Trecho fornecido ▸
"""

Vencer ou Morrer

Vencido o título da Copa do Mundo, a seleção brasileira desembarca triunfalmente em Brasília, por onde desfila em carro aberto. Em seguida, os ´Heróis do Penta´ visitam o Palácio do Planalto, onde recebem as congratulações do presidente pelo heróico feito em terras estrangeiras.

Tal episódio, transmitido ao vivo em cadeia nacional no Brasil, é apenas mais um no longo relacionamento entre Estado e futebol, tema do livro ´´Vencer ou Morrer – Futebol, Geopolítica e Identidade Nacional´´, de Gilberto Agostino.

Aqui no Brasil, fala-se muito do uso que a ditadura militar fez do esporte para seu benefício, em especial da seleção brasileira campeã em 1970. Mas logo no início da leitura do livro de Agostino notamos que isso foi ´fichinha´, comparado com o uso que se fez em outros países, especialmente nas ditaduras fascistas e comunistas da Europa.

Embora tenha se originado de um trabalho acadêmico para o Laboratório de Estudos do Tempo Presente, do IFCS/UFRJ, o texto de ´´Vencer ou Morrer´´ é fluido e agradável de se ler, sem academicismos. O livro vai costurando dúzias de histórias, algumas bem conhecidas, outras menos, mas quase todas interessantíssimas, que expõem a maneira como os governantes sempre buscaram se aproveitar da popularidade do futebol em benefício próprio – seja no Brasil, na Argentina, na Europa ou até mesmo na África.

Mais tocantes ainda são as histórias em que o futebol aparece como elemento de configuração de identidade nacional (ou mesmo de afinidade ideológica). Entre outros casos, Agostino mostra o importante papel opositor que o Barcelona teve no início da ditadura franquista na Espanha (em contraste com o Real Madrid, servil ao governo) e conta a comovente história do ´Jogo da Morte´, em que o Start FC (formado em sua maioria por ex-jogadores do Dynamo Kiev e do Lokomotiv Kiev) ousou vencer a poderosa seleção da Luftwaffe, impertinência pela qual muitos dos jogadores pagaram com a vida.

"""

Ações necessárias ▸
a - Edite o trecho da resenha sobre futebol e Estado que se abre com as palavras que contêm "Aqui no Brasil, fala-se" e se fecha com "mesmo na África.", substituindo "fichinha" por "coisa pequena".
b - De acordo com a resenha sobre futebol e Estado, para qual laboratório foi feito o trabalho acadêmico que deu origem ao livro?
c - Dê sequência à resenha sobre futebol e Estado, partindo do ponto em que ela termina.

Bloco de dados ▸
"""

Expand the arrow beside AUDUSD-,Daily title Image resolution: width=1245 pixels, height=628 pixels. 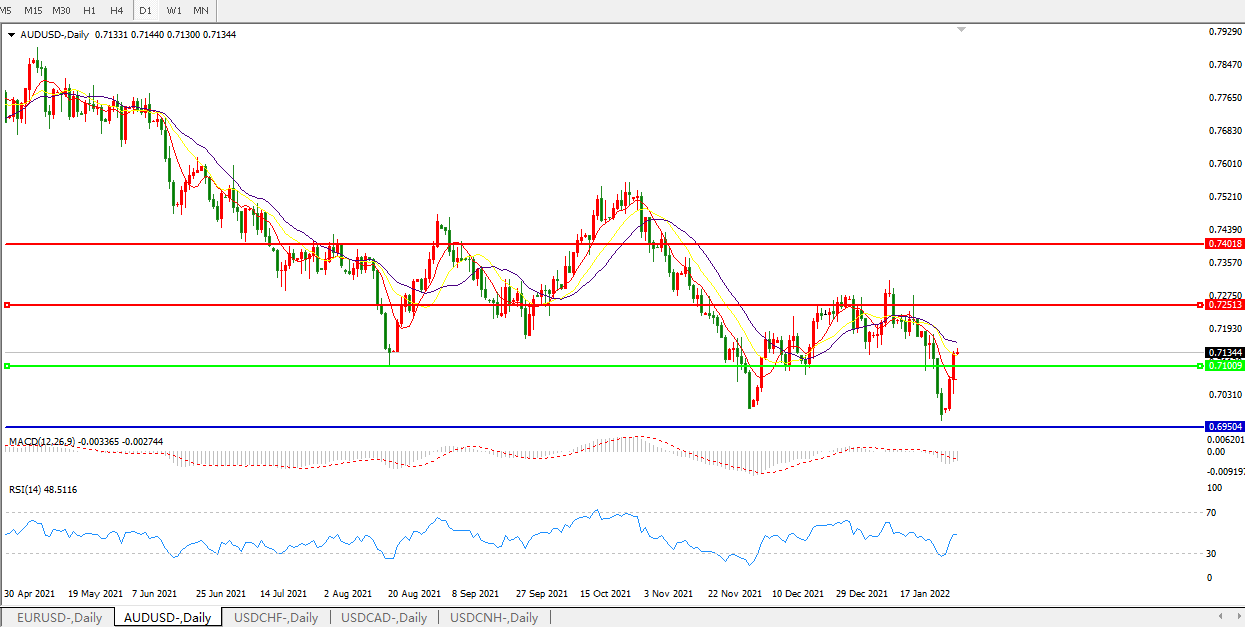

"""

Tarefas resolvidas ▸
a -
Aqui no Brasil, fala-se muito do uso que a ditadura militar fez do esporte para seu benefício, em especial da seleção brasileira campeã em 1970. Mas logo no início da leitura do livro de Agostino notamos que isso foi ´coisa pequena´, comparado com o uso que se fez em outros países, especialmente nas ditaduras fascistas e comunistas da Europa.

Embora tenha se originado de um trabalho acadêmico para o Laboratório de Estudos do Tempo Presente, do IFCS/UFRJ, o texto de ´´Vencer ou Morrer´´ é fluido e agradável de se ler, sem academicismos. O livro vai costurando dúzias de histórias, algumas bem conhecidas, outras menos, mas quase todas interessantíssimas, que expõem a maneira como os governantes sempre buscaram se aproveitar da popularidade do futebol em benefício próprio – seja no Brasil, na Argentina, na Europa ou até mesmo na África.

b - Para o Laboratório de Estudos do Tempo Presente, do IFCS/UFRJ.

c -
Aliás, um fato muito curioso que depreende-se da leitura do livro é a constatação da grande importância que tinham os amistosos internacionais, até as décadas de 60 e 70. Quem vê os sonolentos encontros de hoje, que mal servem para os técnicos testarem alguns jogadores novos, mal suspeita de que um dia já houve amistosos que foram verdadeiras questões de orgulho nacional, com os vencedores sendo tratados como heróis ao voltar para casa.

Apesar de todas suas qualidades, ´´Vencer ou Morrer´´ não escapa a algumas críticas. Os dois capítulos finais do livro, que tratam sobre a questão dos hooligans e da influência da globalização e da mídia sobre o futebol atual, são bem mais fracos que os outros, que têm um enfoque mais histórico.

Além disso, incomoda na leitura alguns erros factuais, como por exemplo na página 227, quando o autor afirma que o Maccabi Haifa chegou às quartas-de-final da Liga dos Campeões em 1999 (na verdade, os israelenses jogaram a Recopa naquele ano). Existem também vários erros de revisão, especialmente em palavras estrangeiras – por exemplo, ´Azzurra´ aparece várias vezes grafado com um ´z´ só. Mas não é nada que chegue a desmerecer o livro.

Em resumo, ´´Vencer ou Morrer´´ é um livro excelente para quem gosta de explorar as dimensões do futebol que vão além do campo de jogo. É uma das raras incursões sérias do meio acadêmico brasileiro em um assunto que é a maior paixão nacional. Fica a torcida para que no futuro venham outros livros como esse.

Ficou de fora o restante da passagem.